━━ Texte fourni ━━

Toute la nuit, les parachutistes dispersés marchent malgré leur épuisement. La plupart d'entre eux se dirige vers les bois de Callac. Tous savent que l'heure des grands rassemblements est passée, qu'ils vont se trouver devant la forme de combat pour laquelle on les a entraînés; mais ils réalisent par contre que l'ennemi est maintenant conscient de leur présence, qu'ils vont être traqués.
A l'aube du 19 juin, le commandant Bourgoin, harassé, hébété, s'est assis sur une pierre. Les yeux vides, il regarde sans les voir les éléments épars de son unité. Les officiers évitent de lui demander des ordres, ils savent que leur chef n'en a aucun à leur transmettre.
Et pourtant malgré l'état d'épuisement des hommes, malgré la haine frénétique des Allemands décidés à en finir, leur honte rageuse devant les pertes infligées par un ennemi inférieur en nombre et en organisation, les parachutistes vont se réorganiser en moins de quarante huit heures. Tapis dans les bois et les forêts, par groupes de trois, quatre, cinq ou six maximum, ils brûlent du désir de repasser à l'offensive : le 21 juin, un groupe placé sous le commandement du lieutenant Alain de Kerillis reprend les actions de sabotages.

━━━

*Énoncé*.
Répondez à ces questions sur le texte consacré aux parachutistes :
(a) Vers quels bois se dirige la plupart des parachutistes ?
(b) Sur quoi le commandant Bourgoin s'est-il assis à l'aube du 19 juin ?
(c) Qui commande le groupe qui reprend les actions de sabotage le 21 juin ?
Les lignes qui suivent n'ont aucun rapport avec le texte.

━━ Données fournies ━━

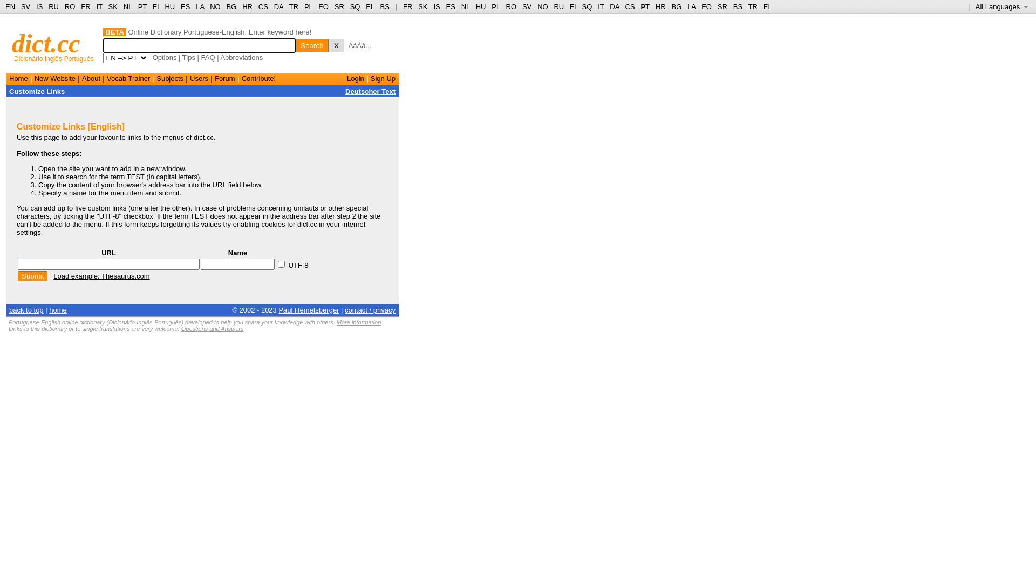 This screenshot has width=1036, height=583. I want to click on 'BG', so click(676, 6).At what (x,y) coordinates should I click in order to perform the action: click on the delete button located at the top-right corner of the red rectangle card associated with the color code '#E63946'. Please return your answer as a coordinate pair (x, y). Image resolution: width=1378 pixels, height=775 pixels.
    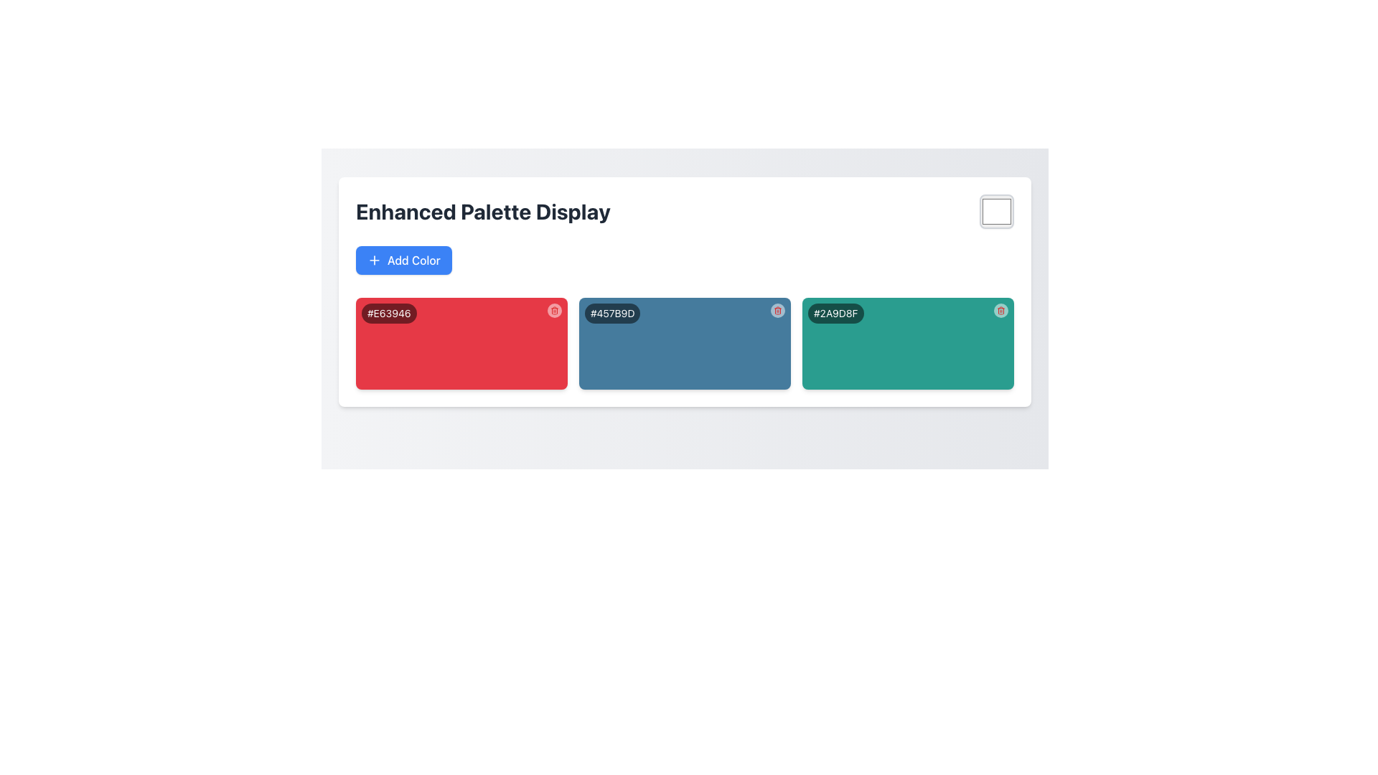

━━━

*Corrigé*.
(a) Vers les bois de Callac.
(b) Sur une pierre.
(c) Le lieutenant Alain de Kerillis.